Ofender para qué

                                                                                                                        Justo Serna

 

Levante-EMV, 19 de enero de 2007

 

 

Dicen Sergio Bufano y Jorge S. Perednik en su Diccionario de la injuria que hay que distinguir entre aquellos vocablos que son insulto y aquellos otros que son malas palabras. Las últimas –añaden-- pertenecen  al dominio público, a los usos corrientes que hay en una comunidad lingüística, usos que permiten evacuar los humores. En cambio, el insulto, que es privado y corresponde a la iniciativa individual, se elabora y se enuncia contra un destinatario particular al que se quiere deshonrar. ¿Qué hace quien vitupera? Escarnece a una persona valiéndose para ello de las malas palabras, voces que primero fueron injurias particulares y que --por su éxito, ocurrencia o chispa-- acabaron ingresando en el patrimonio de las ofensas colectivas.

Para que haya vituperio debe vivirse o experimentarse algún conflicto como una provocación, un fastidio frente al cual no habría posibilidad de enfrentarlo de otro modo. Una impotencia, pues. De ahí nace la violencia verbal. En segundo lugar, para que pueda hablarse de insulto propiamente, el vituperio ha de hacerse en determinado contexto, es decir, necesita un marco de significado que le dé sentido y que permita ser comprendido como tal. Abstraída de dicha circunstancia, esa mala palabra funciona en la comunidad lingüística como otra ofensa más. Ya lo decía Ludwig Wittgenstein: no me pregunten por el significado de las palabras; pregúnteme por su uso.  En tercer lugar, en el insulto, más que la palabra en sí, lo que de verdad agravia es esa intencionalidad particular, el deseo expreso de vituperar, el animus iniuriandi, pero ello se cumple no sólo en el designio de quien escarnece, sino también en la percepción de quien se siente ultrajado. En cuarto lugar, el insulto, que generalmente lo vemos como algo gravísimo, como una violencia verbal que daña a un tercero, es, sin embargo, un avance civilizado: puede ser motivo de agresiones físicas, puede provocar una colisión a trompadas, pero cuando sólo alcanza el estadio verbal es una sublimación de antagonismos o de agonismos guerreros. En ese caso, la violencia física a mamporros es sustituida por un enfrentamiento incruento que tiene algo de ordalía ritual, simbólica, en la que se descargan los malos humores.

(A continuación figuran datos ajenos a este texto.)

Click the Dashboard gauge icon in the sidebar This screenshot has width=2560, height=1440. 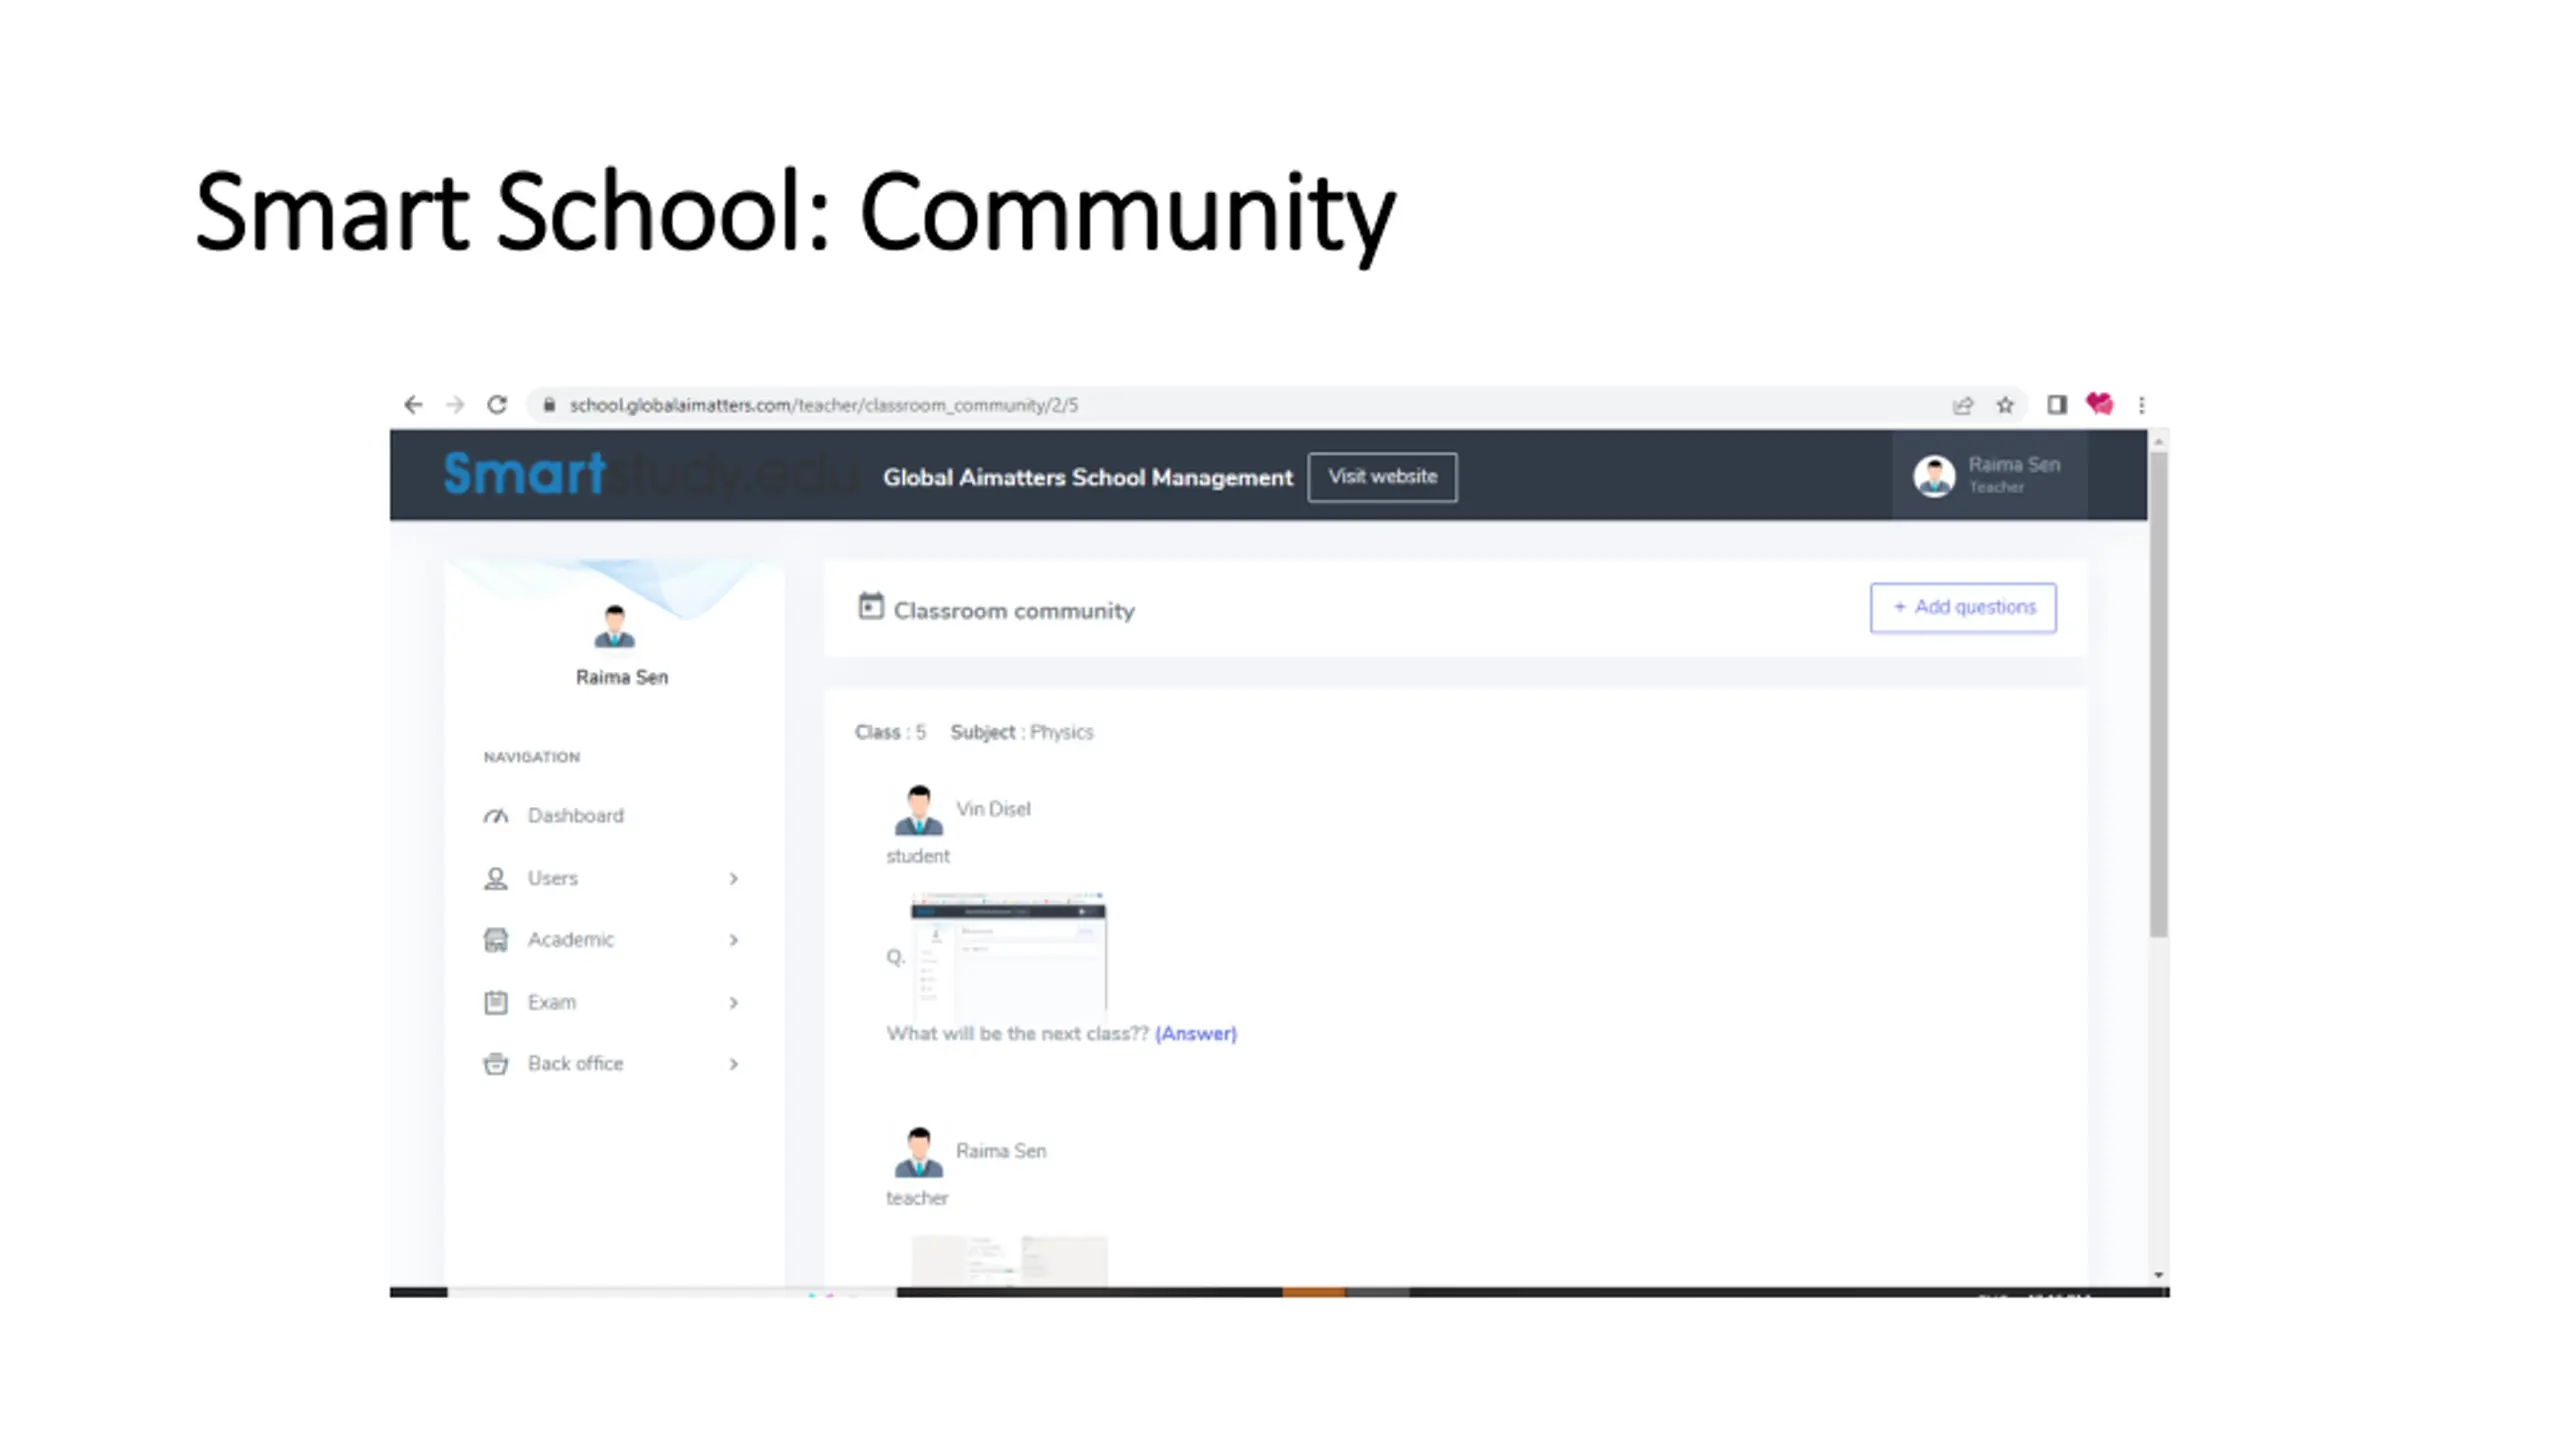(x=496, y=816)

Jorge Luis Borges recomendaba ciertas formas en el arte de injuriar. Si el vituperio es un avance frente a la pura violencia física, si es una sofisticación que nos aleja de la fuerza bruta, entonces puede haber una techné del insulto y un refinamiento de esa práctica. Techné y refinamiento permiten hablar de arte, del arte de injuriar y éste se logra, según explicaba Borges en su Historia de la eternidad, cuando nos valemos de una habilidad especial para denostar haciendo uso del humor, mostrando agudeza, atacando con una andanada ácida, irónica.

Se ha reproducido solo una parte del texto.